■ Texto da página:
Passageiros em estação do BRT tentam se acalmar com oração durante tiroteio na Av. Brasil
Prece no chão da estação
Vídeos publicados nas redes sociais mostram o desespero. Em um deles, um homem aparece deitado no chão, em frente a um dos ônibus que teve um passageiro baleado. Ele fala que está sem blusa porque a roupa foi usada para estancar o sangue. “Tirei a camisa para socorrer o amigo”, diz, destacando a tensão da situação. Em uma estação do BRT Transbrasil, os passageiros se deitaram no chão e começaram a orar em meio aos tiros, pedindo proteção.
Em outubro de 2024, três pessoas morreram atingidas por disparos em um raio de até dois quilômetros. Desta vez, quase na mesma distância em linha reta, um pedestre, um motorista e dois passageiros em ônibus diferentes ficaram feridos. Segundo o delegado Carlos Oliveira, as vítimas estavam fora da área delimitada pela operação. Ele afirmou ainda que o raio de bloqueio será ampliado em futuras ações para garantir a proteção da população.

(Linhas do conjunto de dados)
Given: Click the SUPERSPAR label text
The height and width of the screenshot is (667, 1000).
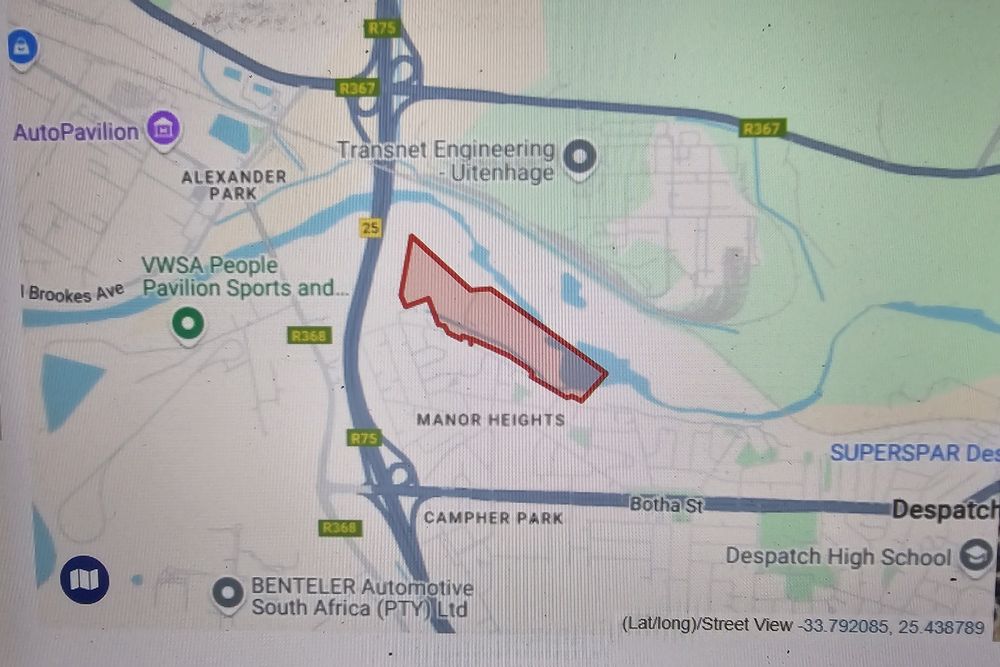Looking at the screenshot, I should pos(914,453).
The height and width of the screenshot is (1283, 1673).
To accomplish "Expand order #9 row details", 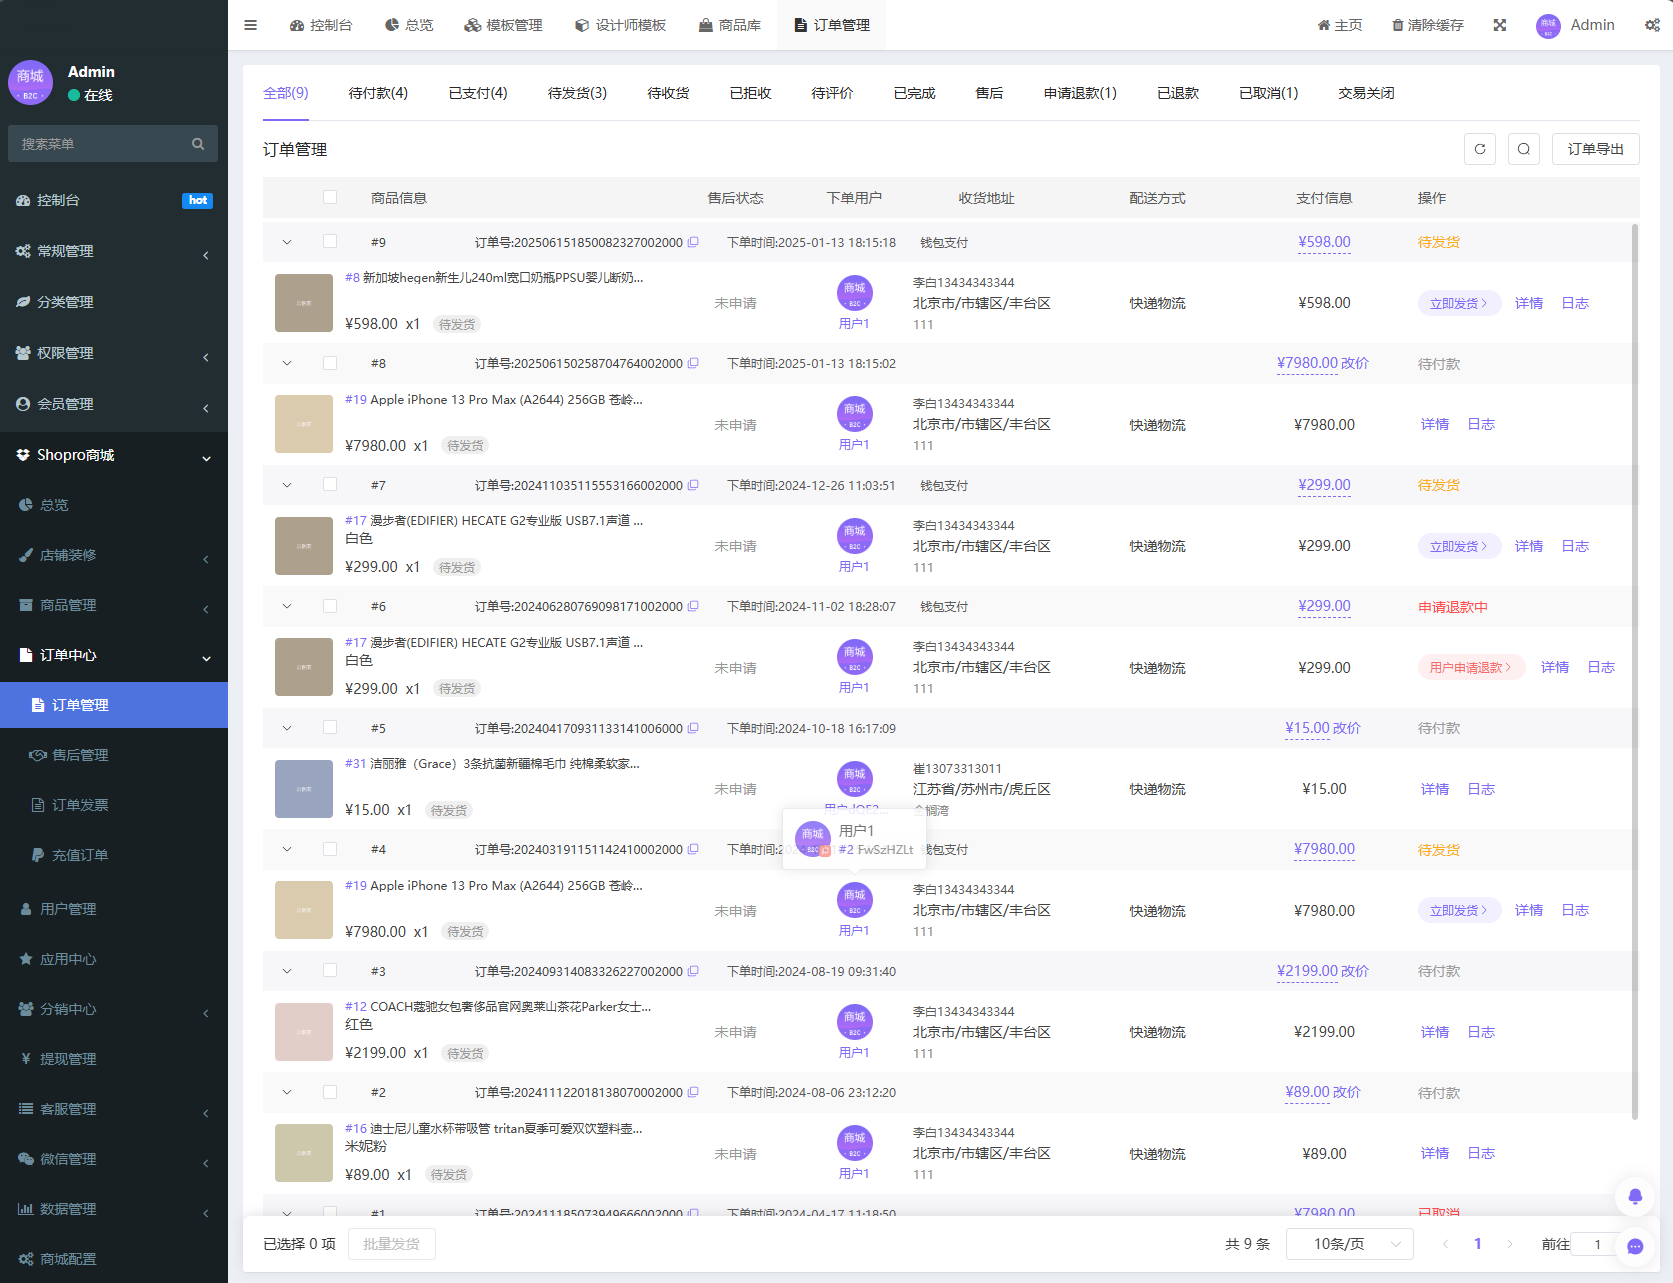I will tap(287, 241).

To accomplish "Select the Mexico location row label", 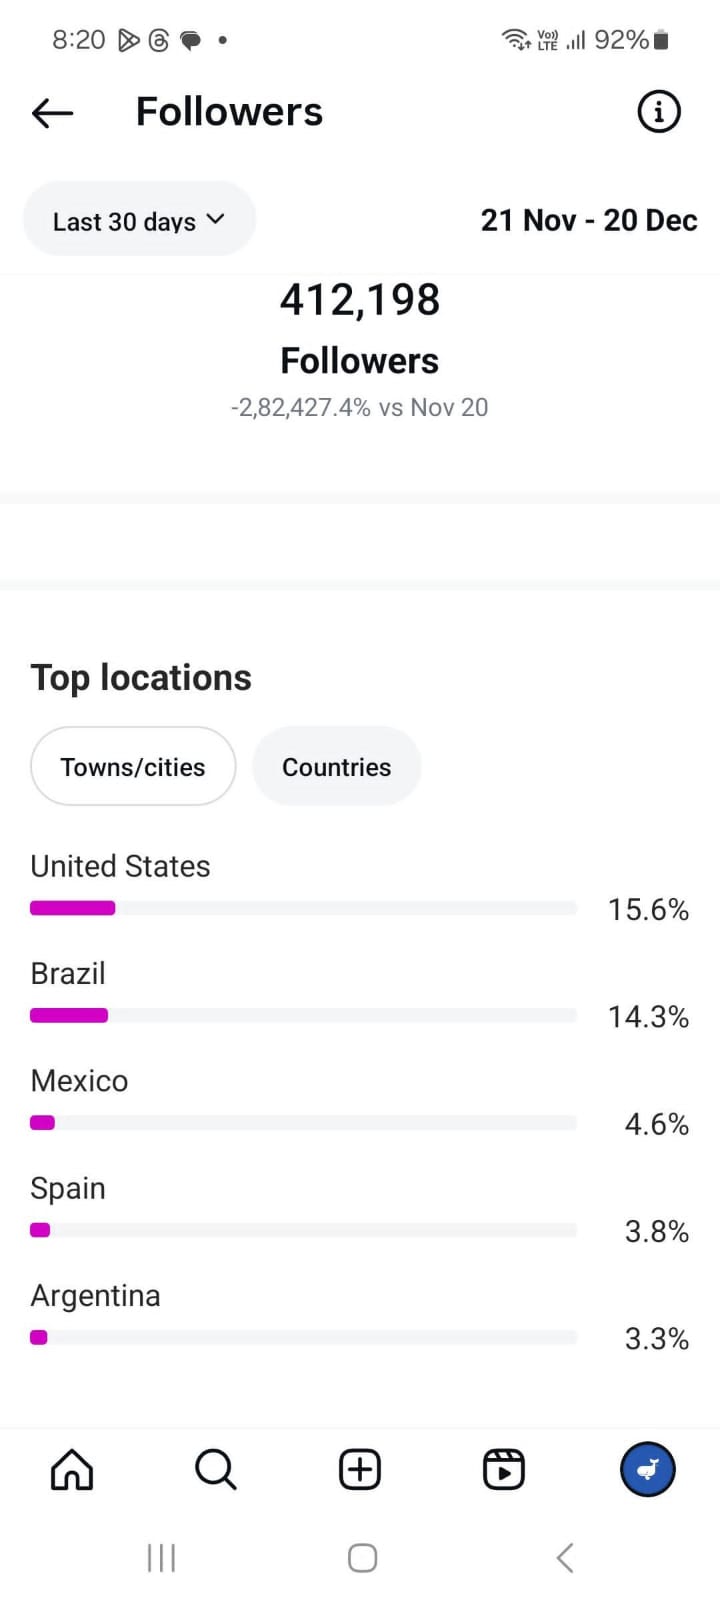I will click(79, 1081).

■ Requisito: Reproduza sem alterações o trecho da notícia sobre o tiroteio na Av. Brasil que começa em "Em outubro de" e segue até "proteção da população.".

■ Resposta escrita:
Em outubro de 2024, três pessoas morreram atingidas por disparos em um raio de até dois quilômetros. Desta vez, quase na mesma distância em linha reta, um pedestre, um motorista e dois passageiros em ônibus diferentes ficaram feridos. Segundo o delegado Carlos Oliveira, as vítimas estavam fora da área delimitada pela operação. Ele afirmou ainda que o raio de bloqueio será ampliado em futuras ações para garantir a proteção da população.